1. Achats de l'État à prix fixes

La production de fruits et légumes est une spéculation très risquée; les prix du marché sont parfois trop bas pour couvrir les coûts. Les producteurs réclament alors que l 'Etat achète les produits horticoles à des prix fixes.

Chaque fois que de telles garanties ont été introduites, les horticulteurs ont accru leur production. En effet, les prix fixes garantissent les bénéfices et suppriment les risques. La production est sans aucun rapport avec la demande. D'énormes quantités sont gaspillées. Ce genre de programme obère le budget public, alors que les ressources pourraient être mieux utilisées ailleurs, par exemple pour stimuler la demande locale et développer de nouveaux marchés.

2. Transtormation des produits alimentaires pour écouler les excédents

Quand la surproduction fait baisser les prix, on recommande souvent d'établir une agro-industrie pour utiliser les excédents.

Une agro-industrie rentable ne peut être basée sur des approvisionnements occasionnels qui deviennent disponibles seulement quand le marché est saturé. La transformation des produits horticoles exige des machines coûteuses. Il faut optimiser l'utilisation de cet investissement et éviter les temps morts. Pour bien marcher, l'usine doit pouvoir compter sur un approvisionnement en matière première et sur des débouchés. Les agroindustries passent des contrats avec les agriculteurs pour s'assurer un approvisionnement étalé sur une saison aussi longue que possible.

Filiere intégrée de production et de commercialisation

3. Mécanisation du tri

On croit trop souvent que la mécanisation du tri améliore la qualité des produits.
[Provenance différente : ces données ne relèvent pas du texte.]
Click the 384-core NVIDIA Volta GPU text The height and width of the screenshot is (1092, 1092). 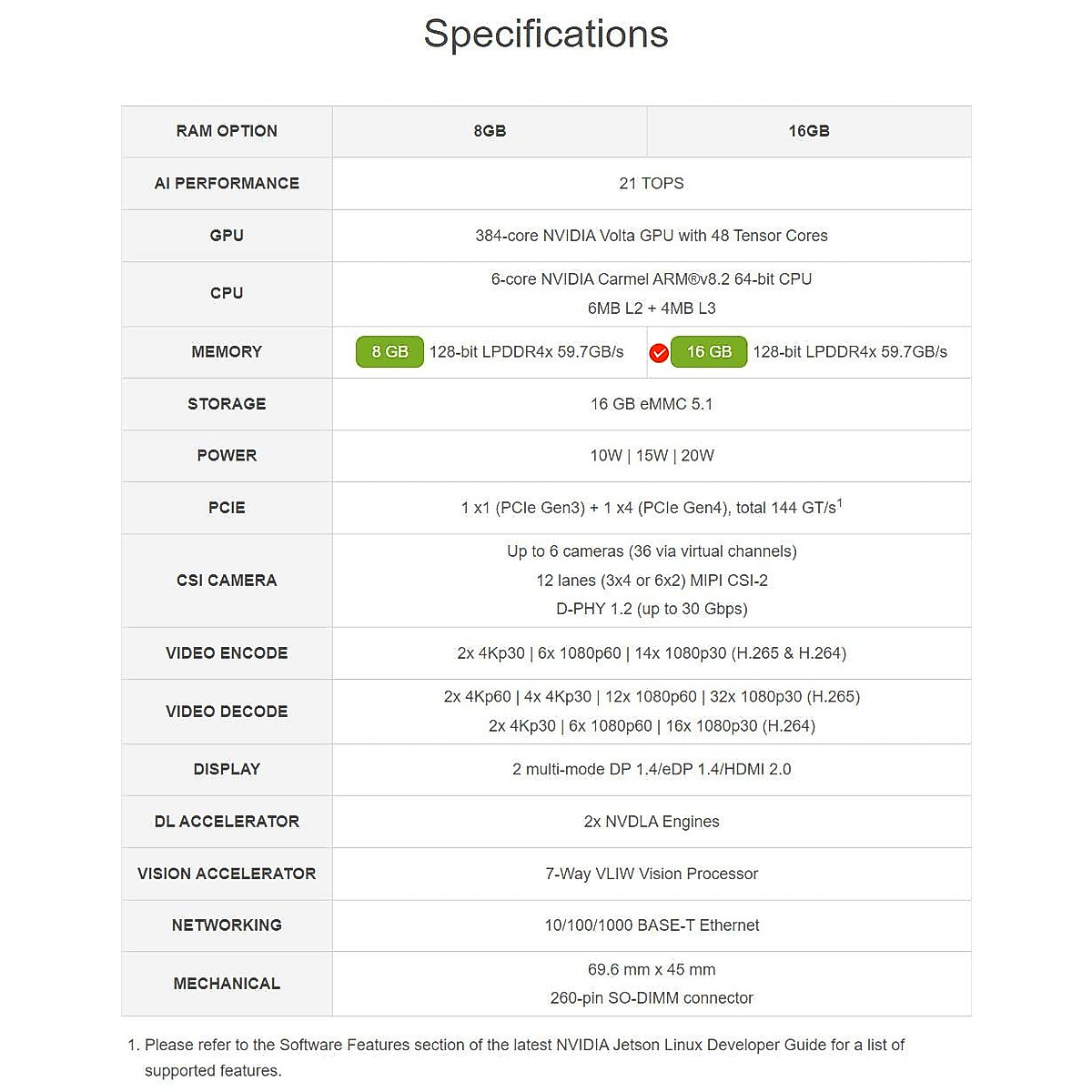coord(652,236)
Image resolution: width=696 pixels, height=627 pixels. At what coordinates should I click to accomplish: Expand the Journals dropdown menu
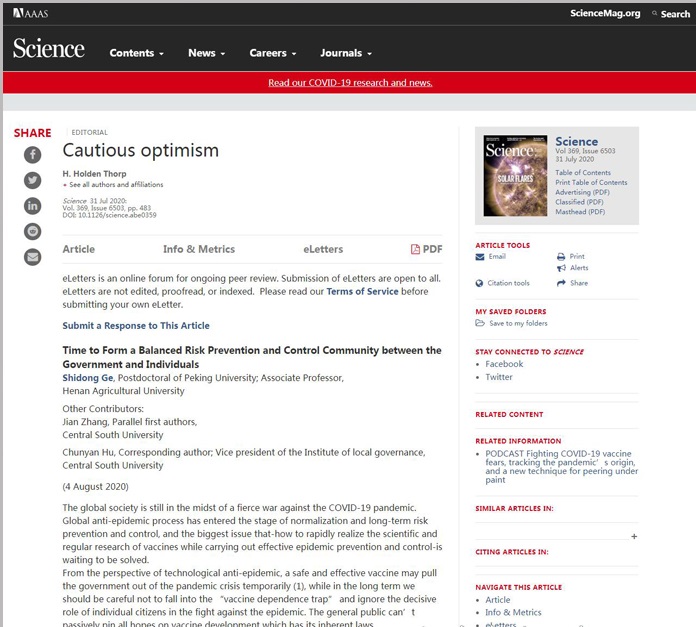pyautogui.click(x=346, y=53)

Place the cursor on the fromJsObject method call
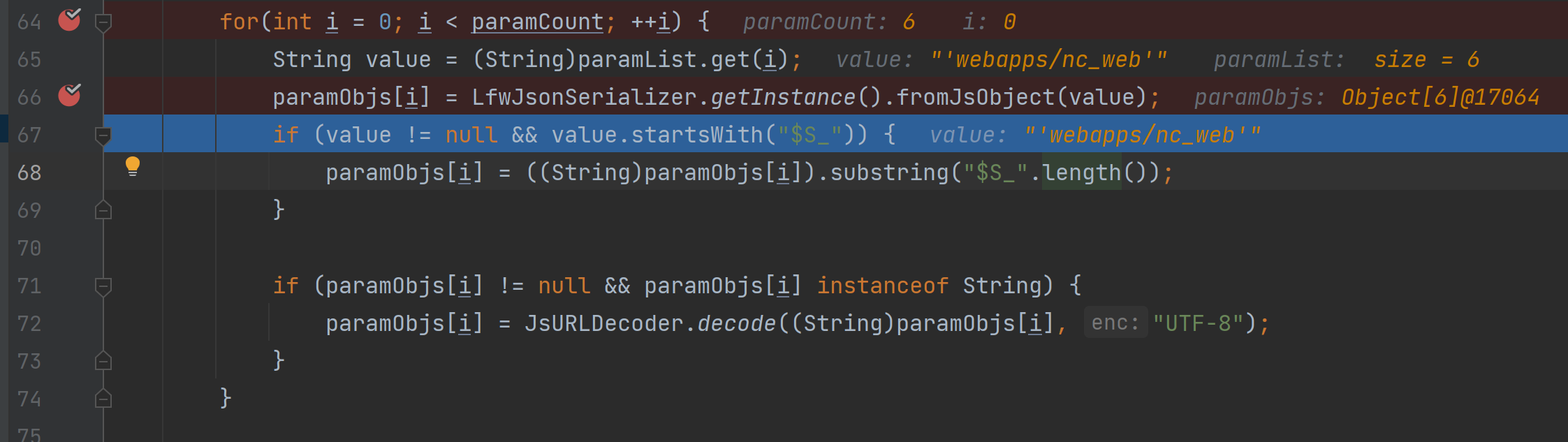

Le classement n'améliore jamais la qualité, il sépare des lots de qualités différentes. La qualité des produits dépend principalement des conditions de croissance, des techniques de production et de la manutention après récolte. Des calibreurs mécaniques permettent de séparer très efficacement les produits en classes de taille. Mais c'est là l'aspect le moins important du classement. L'essentiel est de trier les produits en classes de qualités. Pour cela, l'oeil humain est indispensable. C'est une erreur très répandue de croire que la technologie, et en particulier la technologie de pointe, suffit pour résoudre les problèmes. Il est beaucoup plus important d'améliorer la gestion et d'adapter les systèmes existants. Quand le classement est déjà pratiqué avec succès, il peut devenir intéressant d'investir dans des machines coûteuses. Mais pour que le classement centralisé soit rentable, l'investissement doit être réduit au minimum. Des tables de classement d'un modèle simple peuvent étre fabriquées par des menuisiers locaux. Le seul accessoire mécanique nécessaire est une bande transporteuse. Des chaînes de classement coûteuses ne sont généralement nécessaires que s'il faut classer et emballer de grandes quantités de produit pour les marchés développés.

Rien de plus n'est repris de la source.